Trent's Trust and Other Stories HTML version

Mr. Macglowrie's Widow
Very little was known of her late husband, yet that little was of a sufficiently awe-
inspiring character to satisfy the curiosity of Laurel Spring. A man of unswerving
animosity and candid belligerency, untempered by any human weakness, he had been
actively engaged as survivor in two or three blood feuds in Kentucky, and some desultory
dueling, only to succumb, through the irony of fate, to an attack of fever and ague in San
Francisco. Gifted with a fine sense of humor, he is said, in his last moments, to have
called the simple-minded clergyman to his bedside to assist him in putting on his boots.
The kindly divine, although pointing out to him that he was too weak to rise, much less
walk, could not resist the request of a dying man.
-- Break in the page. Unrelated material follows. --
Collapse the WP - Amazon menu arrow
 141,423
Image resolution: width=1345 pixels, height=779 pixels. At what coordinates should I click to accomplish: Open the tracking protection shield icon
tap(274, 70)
When it was fulfilled, Mr. MacGlowrie
crawled back into bed with the remark that his race had always "died with their boots on,"
and so passed smilingly and tranquilly away.
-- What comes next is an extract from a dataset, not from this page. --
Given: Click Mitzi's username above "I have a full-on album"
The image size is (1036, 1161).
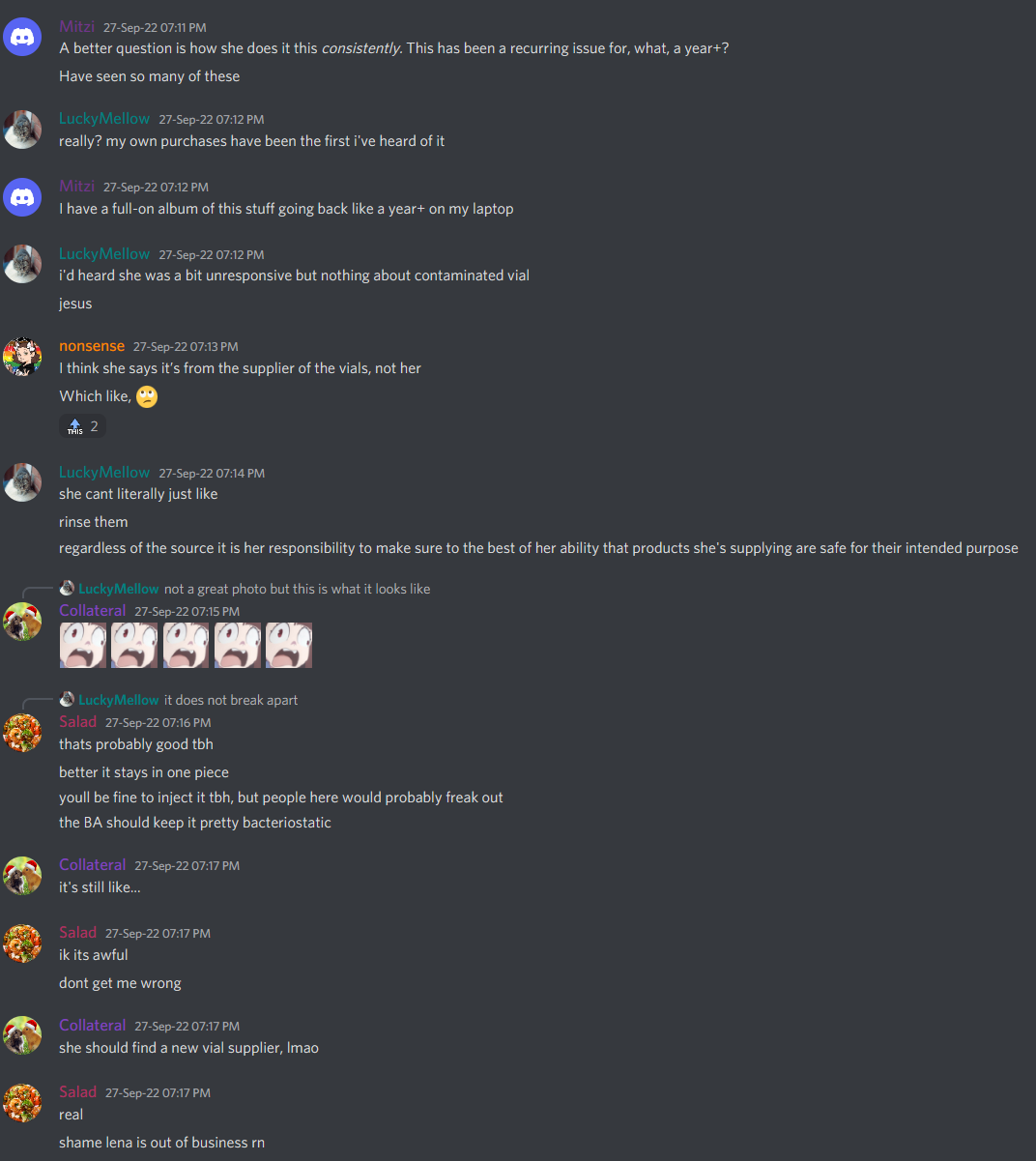Looking at the screenshot, I should coord(77,187).
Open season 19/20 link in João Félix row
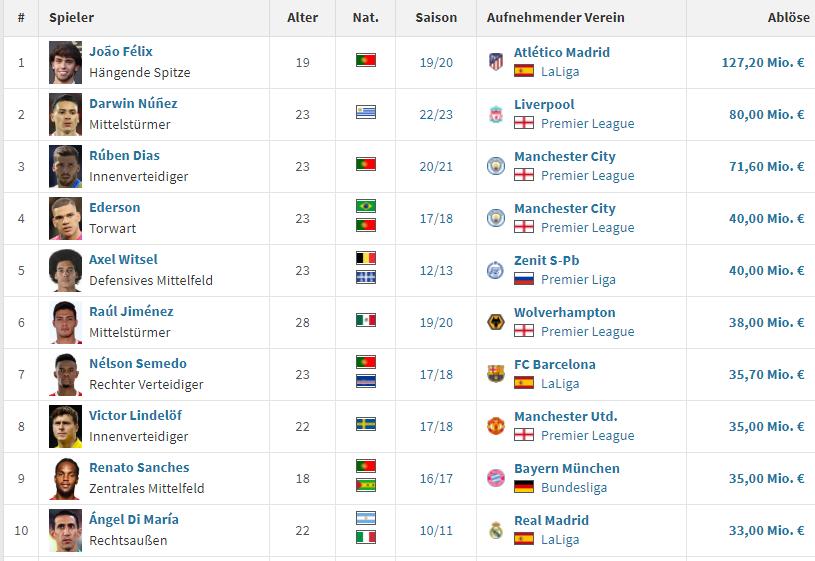 (x=436, y=62)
It is probable that this story was invented to soften the ignominy of MacGlowrie's
peaceful end. The widow herself was also reported to be endowed with relations of
equally homicidal eccentricities. Her two brothers, Stephen and Hector Boompointer, had
Western reputations that were quite as lurid and remote. Her own experiences of a
frontier life had been rude and startling, and her scalp—a singularly beautiful one of
blond hair—had been in peril from Indians on several occasions. A pair of scissors, with
which she had once pinned the intruding hand of a marauder to her cabin doorpost, was
to be seen in her sitting room at Laurel Spring. A fair-faced woman with eyes the color of
pale sherry, a complexion sallowed by innutritious food, slight and tall figure, she gave
little suggestion of this Amazonian feat. But that it exercised a wholesome restraint over
the many who would like to have induced her to reenter the married state, there is little
reason to doubt. Laurel Spring was a peaceful agricultural settlement. Few of its citizens
dared to aspire to the dangerous eminence of succeeding the defunct MacGlowrie; few
could hope that the sister of living Boompointers would accept an obvious mesalliance
with them. However sincere their affection, life was still sweet to the rude inhabitants of
Laurel Spring, and the preservation of the usual quantity of limbs necessary to them in
their avocations. With their devotion thus chastened by caution, it would seem as if the
charming mistress of Laurel Spring House was secure from disturbing attentions.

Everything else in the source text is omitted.